Roarke goes macho in mocking Dutton, who whispers to him, “You think you’re winning this game? You don’t even know the goddam rules. But don’t worry. I’m gonna teach ‘em to you.”
Son Jamie, who has been completely disrespectful to his father, declares that he in fact holds power of attorney, not his sister Beth, and he will approve the sale because it is the only way the ranch won’t be condemned through eminent domain. When state governor and sometimes John Dutton bed partner (Wendy Moniz-Grillo) tells Jamie that someday his father will release he was acting in John Dutton’s best interest, he gives her his patented haunted look and says that isn’t true. He’s done this for himself and that’s who he serves from now on.
A short meeting between Market Equities’ Hayes and Roarke ups the ante when she, reeling from the false accusations of workplace impropriety, tells him this is no longer a land deal in Montana, but an oil well in Yemen, she gives him license to take the gloves off. The disarming avid fisherman schtick he displayed earlier this season has disappeared, and this guy is a stone killer.
And then the mayhem begins.
Beth is clearing out her office when her assistant brings in a box addressed to Beth. When she says it’s a box within a box, Beth screams for her not to open it. Too late and the resulting explosion blows out the windows, and onto the street.
Kayce, whom powerful cattlemen have just implored to run for governor, is lulled from any complacency when gunmen enter his office and begin firing. He turns over his desk and ducks behind it but we can’t see if he survived the assault.
Finally, John Dutton is shot several times by a passing van as he helps a motorist and her son with their flat tire. They shoot the woman, and Dutton is left to ponder a lack of cell service, which clearly he has helped not make possible in his quest to keep the land around him pristine.
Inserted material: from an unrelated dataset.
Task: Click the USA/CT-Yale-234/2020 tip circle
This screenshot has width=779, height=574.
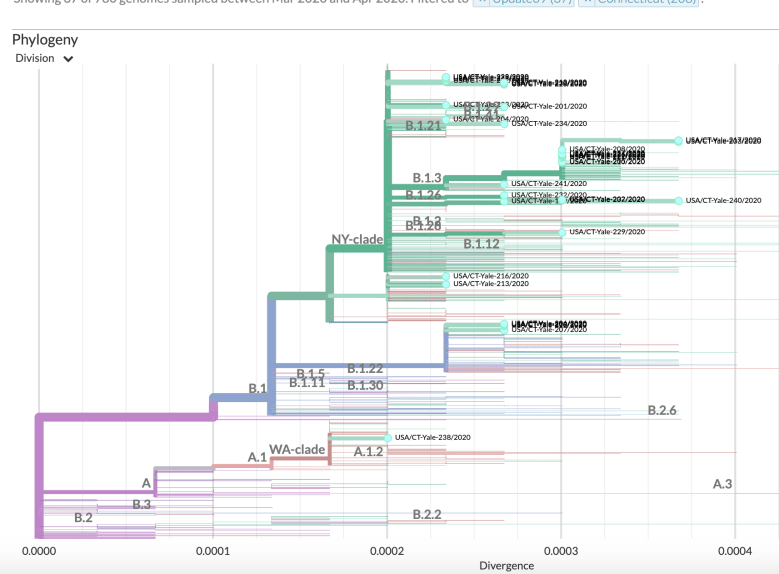Action: tap(504, 123)

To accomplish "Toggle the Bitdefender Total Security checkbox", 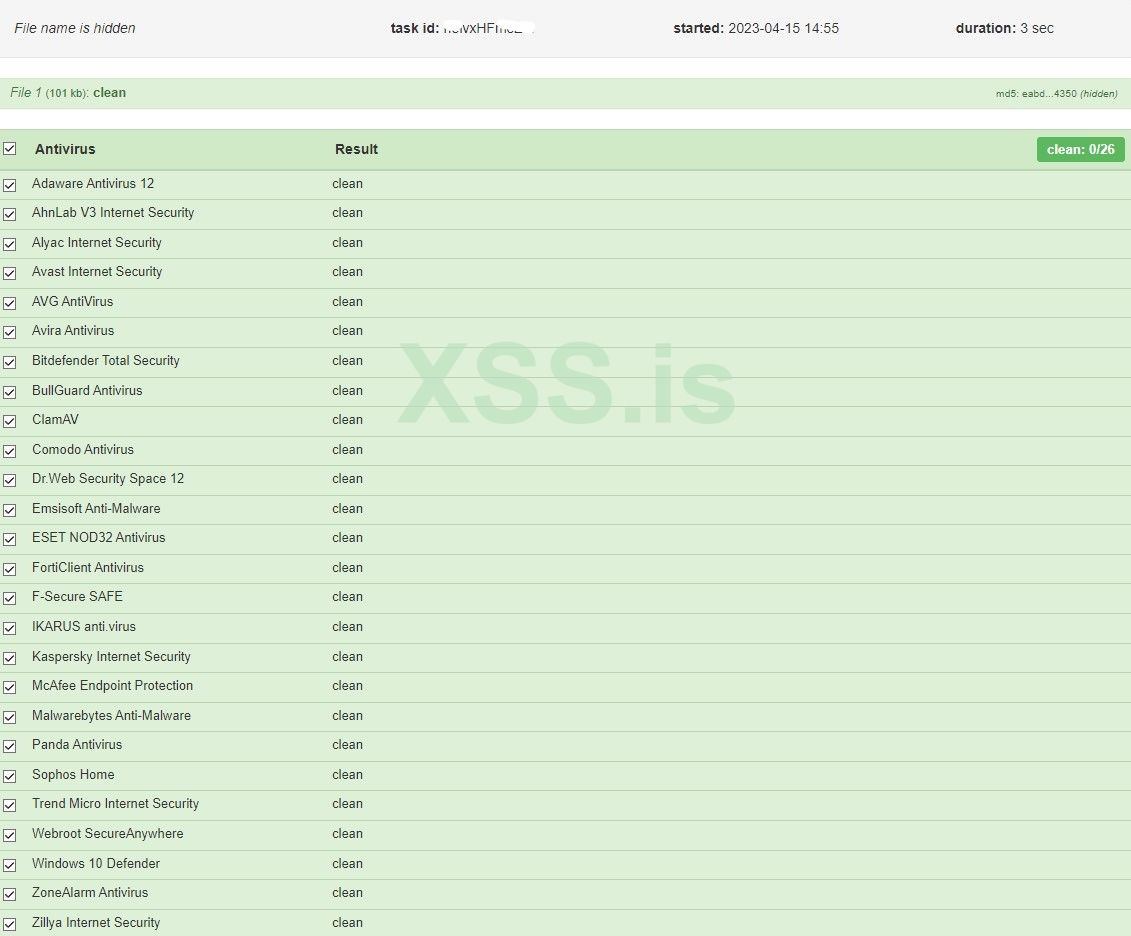I will point(10,362).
In a stroke of luck, it looks like what would have been a lethal shot was absorbed by his cell phone.
There was other interplay with the Dutton ranch hands, but right now what matters was the finale ending with Dutton incapacitated and struggling to breathe, with the lifesaving Rip (Cole Hauser) nowhere in sight.
In a prior scene, Rip actually dug up the decomposing corpse of his mother, murdered by her husband when the boy was a teen, because he wanted to preserve her memory by giving Beth her wedding ring. An unusual moment creepy but touching and the whole courtship between Rip and Beth – two tough and fractured people who together make a whole – was one of the most touching story lines during the season.
All of this was forgotten when the carnage happened. Unable to reach anyone, Rip called Jamie, who coldly advised him to not call him again. There is going to be some major payback, with lives on the line and the fate of the Dutton ranch at risk. We’ve seen the ruthlessness Rip is capable of when he needs to protect his surrogate father, and his future wife. Despite being shot, he destroyed the thugs who tried to rape and murder her last season. Wait till he finds out his beloved has been bombed in her office.
And if Kayce has a breath left in him, the former soldier will drop the aw shucks pleasantries and go back to being the lethal killer, skills he showed last season when the Beck Brothers kidnapped and terrorized his young son Tate.
How long until Season 4? Next June? Will be worth the wait and how the TV Academy can ignore these performances at Emmy time is perhaps the biggest unanswered question of all about this consistently terrific, well acted and superbly scripted series set in the backdrop of incredible mountain vistas and cowboy culture.